Project Description
I have worked and lived for 8 years in fishing villages in Indonesia with the Bugis and Bajo communities, all Austronesian refugees better known as “Sea Nomads”.
Among the 17,000 islands that make up Indonesia, approaching Komodo National Park, you can see a floating favela in the distance with its dazzling tinfoil roofs that reflect the sunrays. This crowded village has nearly 4,000 souls, mostly Bugis and Bajos, emigrated from Sulawesi, an Indonesian island near Borneo, the epicenter of global marine biodiversity. The presence of these communities in the coral triangle dates back to 40,000 BC. J.-C., and is identified as the legacy of one of the first migrations of hominids out of Africa 900,000 years ago. These peoples have such an intimate relationship with the sea that science reports advanced genetic modifications of the spleen and lungs, giving them an advantage in freediving and holding out for up to 13 minutes at the bottom of the sea. They used to travel in caravans of dozens of boats tied-up one to the other, following the currents and fish schools over thousands of kilometers between Indonesia, the Philippines and Papua New Guinea. Fishing is not a means of subsistence; it is a philosophy of life. These peoples have always known how to live-in harmony with the sea, and live almost exclusively from fish, seafood and rice, they have a very limited impact on their environment. Beyond their genetic legacy, many causes jeopardize their way of life with the rhythm of monsoons and periods of drought, disrupted by climate change. The depletion of large fishing stocks, the acidification of the oceans, the warming temperature of the oceans, plastic pollution which is found in microparticles in the fish they eat, drought of the rare clear water wells on the islands, rising waters and coastal erosion.

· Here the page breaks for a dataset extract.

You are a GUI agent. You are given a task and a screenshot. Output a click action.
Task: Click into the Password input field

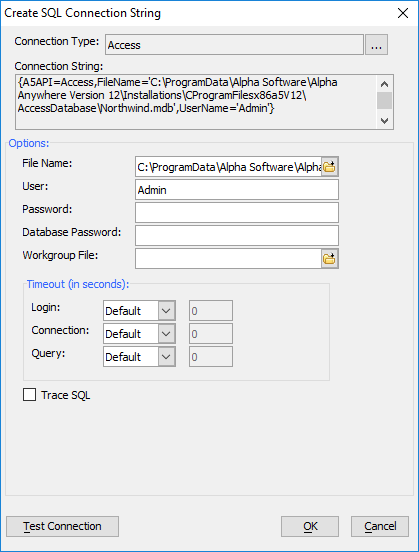coord(237,212)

I made this series in 2019 during a stay of a moon (in Indonesian the word bulan means a month and also the moon) in the village of Pasir Putih near Komodo, where I developed very strong ties with these families who welcomed me during my various missions since 2010. It is a work I choose to print in gum bichromate, for it’s fading aspect. I did develop and realise all this work myself.
Bio
At the age of 20, I started a 12-year-long journey. After graduating in economics in the UK and post-graduate in Australia, I founded a NGO dedicated to coral reef conservation and worked in various countries with tribal communities like the Bugis and the Rapa Nui.
In 2017 I settled back in Paris, enrolled on History of Art course at the Louvre and integrated the Gang edition’s laboratory in Paris, directed by Eric Guglielmi †, where I deepened my technical knowledge in the art of handmade sensitized printing and 19th-century photographic processes.